LUCK? ARE YOU KIDDING ME?
I opened the email with glee! It was one of those ‘tell your fortune’ kind of emails and one of them had luckily found its way into my inbox. I was the kind of person who was far from contemporary and still believed in age-old fortune bearing things like being perpetually afraid of the evil eye or of opening an umbrella indoors. As I scrolled in excitement down the lengthy message I came across a line that warned, that if you deleted this particular email, you would have bad luck for the rest of the following day, but if you kept it good luck would always be upon you. I nodded my head seriously and carefully exited my inbox without touching a thing extra. As I drowsily walked up the stairs to bed, I debated whether or not I should phone my mother and tell her about this wonderful email and then hastily decided against it as my mother was far too sensible and down-to-earth to believe that kind of ‘hocus pocus’ as she put it. But as I tucked myself comfortably into bed that night, I had an uneasy feeling about things.
When I woke up the next morning, I was shocked to find that I had overslept and would definitely be late for work. As I rushed down the stairs, two at a time, to eat a quick breakfast, I tripped over my bag and scraped my palm on the chair while attempting to break my fall. Trying hastily to get out of the house, I scrambled around on the floor to look for my keys that I had just dropped. Finally, after a few minutes and creating a colossal mess, I found them and did a small victory dance that upset the chair once again. But time was a-wasting so I did what any desperately late chap would do; I left the house as it was and rushed outside to the garage and got into my car. With a quick jerk of the keys, I was ready to start my commute to work ... but how was I supposed to do that without gas? Sighing in frustration, I did the next best thing I could think of. I hurried onto the main road and thumbed for a taxi, while keeping a close eye on my watch. Luckily, I was able to get one quickly enough but reached into my pocket to realise that I had forgotten my wallet at home. But fortunately for me, or so I thought, I had my credit card in my coat pocket. I swiped it roughly through the card reader several times, but it wasn’t accepting my card. I growled at it fiercely and scurried to the ATM to top it up, only to see that it was out of service. I peered at the luminous hands of my watch, there was absolutely no way I was getting to work on time. But eventually, by good great fortune, I got a ride from a chill beach boy-looking guy driving a truck complete with a surfboard.

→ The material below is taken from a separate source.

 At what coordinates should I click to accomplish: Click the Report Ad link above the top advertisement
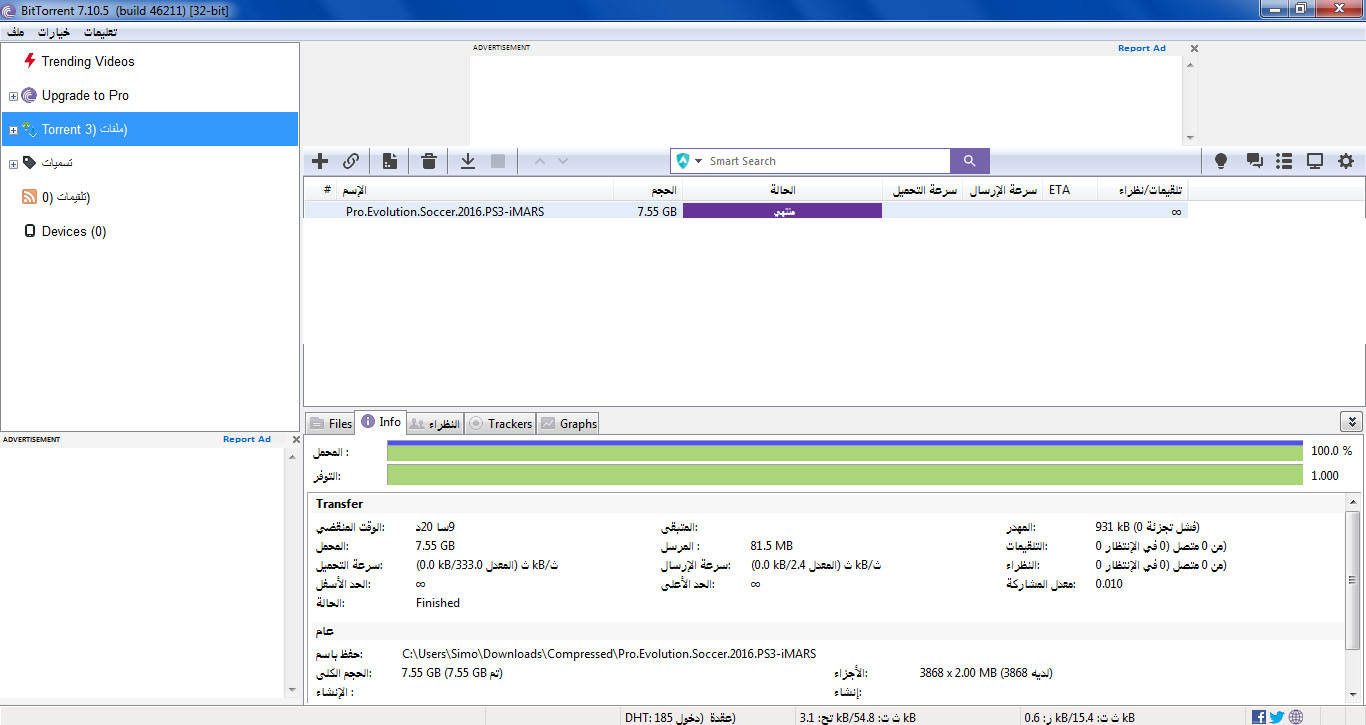1141,48
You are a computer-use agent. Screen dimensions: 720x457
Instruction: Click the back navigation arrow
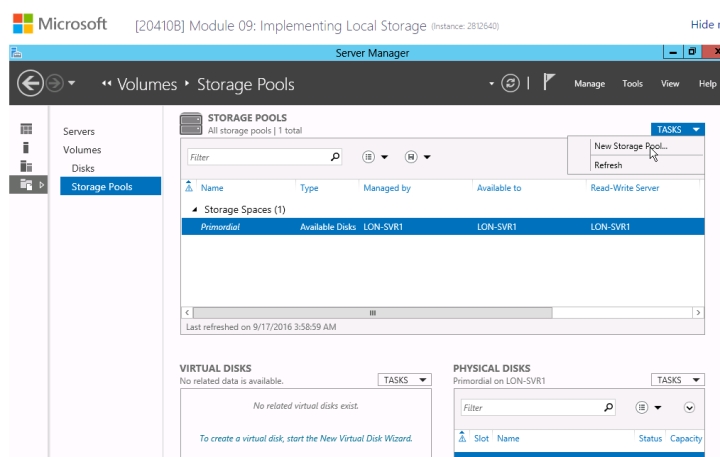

At last, I was finally on my way to work. I dismissed the tumultuous morning as an aberration as I gazed out of the window, relief written all over my face. Mr Beach Boy glanced at my office attire and briefcase and asked me, ‘By the way, why are you in such a hurry to get to work?’ I replied, rather nobly, ‘ Obviously it is one’s duty to be on time wherever he is due.’ He laughed and said, smiling cheekily, “Of course ... if you plan to work on a Saturday!’ My jaw dropped ten feet as my eyes bulged out of my head, suddenly realising what day it was.
On the way home, I decided to call my mother. After I related the train of events I admitted to her sheepishly , “ You were right Mum! After the day I’ve had, I’m pretty sure there’s no such thing as luck!”